Wednesday, November 11, 2015

Blitz : The Secrets We Kept

How to Deal with Writer’s Block [Fear]

This is probably one of the most popular questions an author receives, and I’m happy to share my insights about writer’s block in hopes that more aspiring writers will know the truth, which is that writer’s block does not exist.
What we refer to as ‘writer’s block’ is instead typically one of three things: fear, resistance, or lack of planning. In this guest post, I want to especially address fear because I believe it’s something that every writer faces, but it’s also something every writer can overcome.
Writing is like translating your secrets into written words, secrets that up until that point have only existed as precious thoughts within your soul. As such, this story you’re aching to share is dear to you, and chances are you’ve envisioned the final draft of your words in every form imaginable countless times.

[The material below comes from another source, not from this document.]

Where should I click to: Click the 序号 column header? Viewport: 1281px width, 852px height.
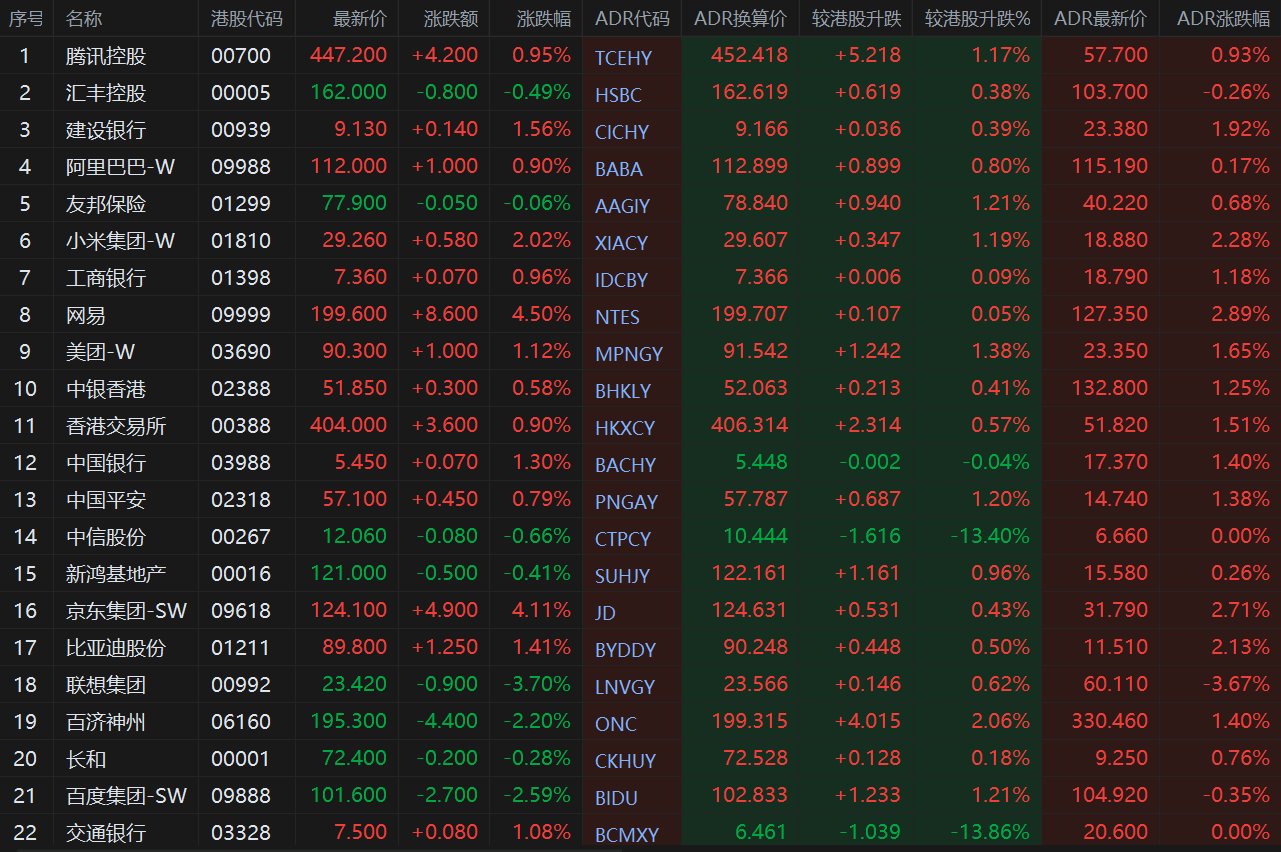(x=25, y=18)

Then you sit at your computer and start to type, and the words you string together are nothing like the magnum opus you’ve dreamed of. Far from it, in fact.
So fear sets in.
You fear that what you create will fall leagues below the expectations you’ve set in your mind. You fear that you’re too inexperienced to tell the story in a masterful way. You fear that you’re incapable of crafting it so that it’s nothing short of brilliant. You fear that you’re not good enough to be the storyteller. You fear what people will say, what people won’t say, and what either scenario says about the value of your contribution to the world.

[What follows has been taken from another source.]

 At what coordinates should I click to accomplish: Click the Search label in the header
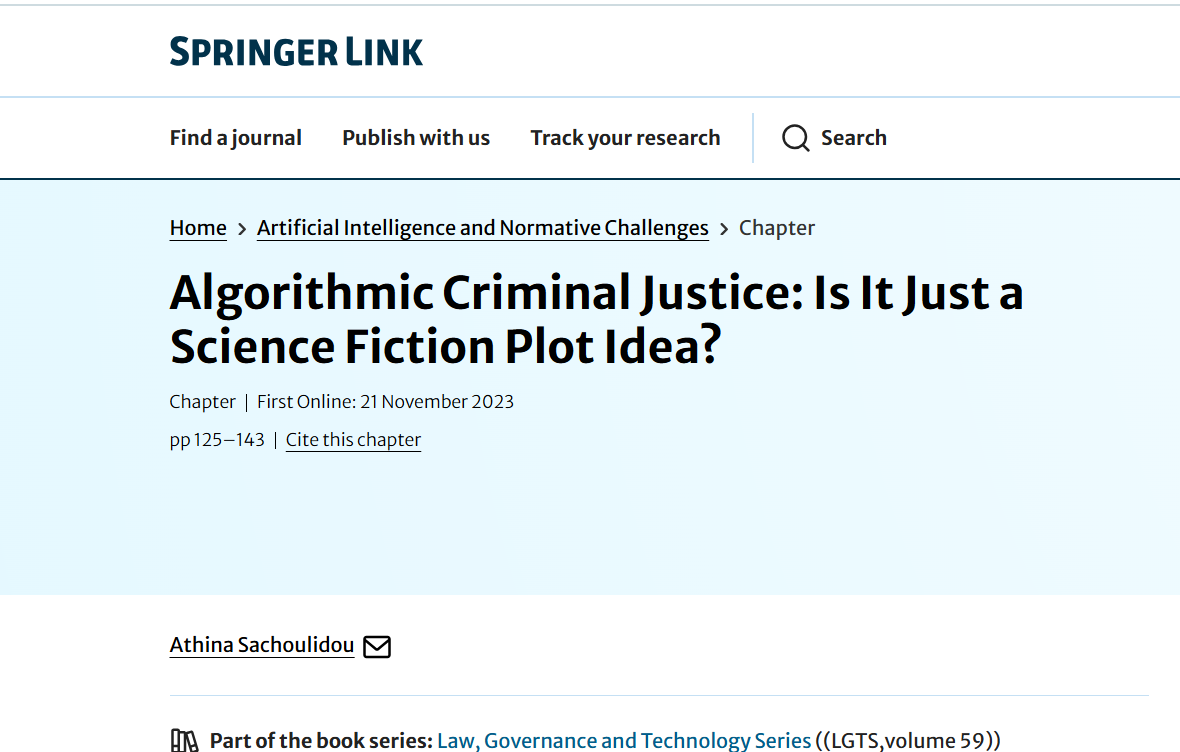pyautogui.click(x=853, y=138)
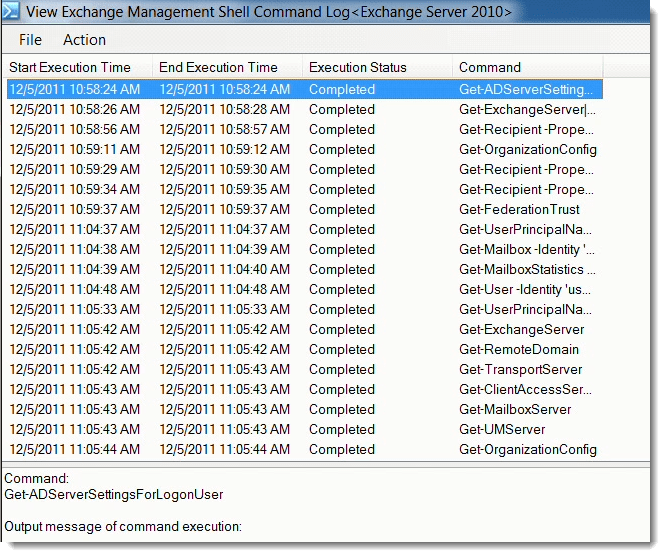Click Get-ADServerSettingsForLogonUser text in details pane
The image size is (665, 557).
tap(113, 494)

Take a look at this quote:
Stop here for a few breaths and think about this because it is the key to making art, and very possibly the key to finding any semblance in life. Every time I have set out to translate the book (or story, or hopelessly long essay) that exists in such brilliant detail on the big screen of my limbic system onto a piece of paper…I grieve for my own lack of talent and intelligence. Every. Single. Time. Were I smarter, more gifted, I could pin down a closer facsimile of the wonders I see. I believe that, more than anything else, this grief of constantly having to face down our own inadequacies is what keeps people from being writers. Forgiveness, therefore, is key. I can’t write the book I want to write, but I can and will write the book I am capable of writing. Again and again throughout the course of my life I will forgive myself."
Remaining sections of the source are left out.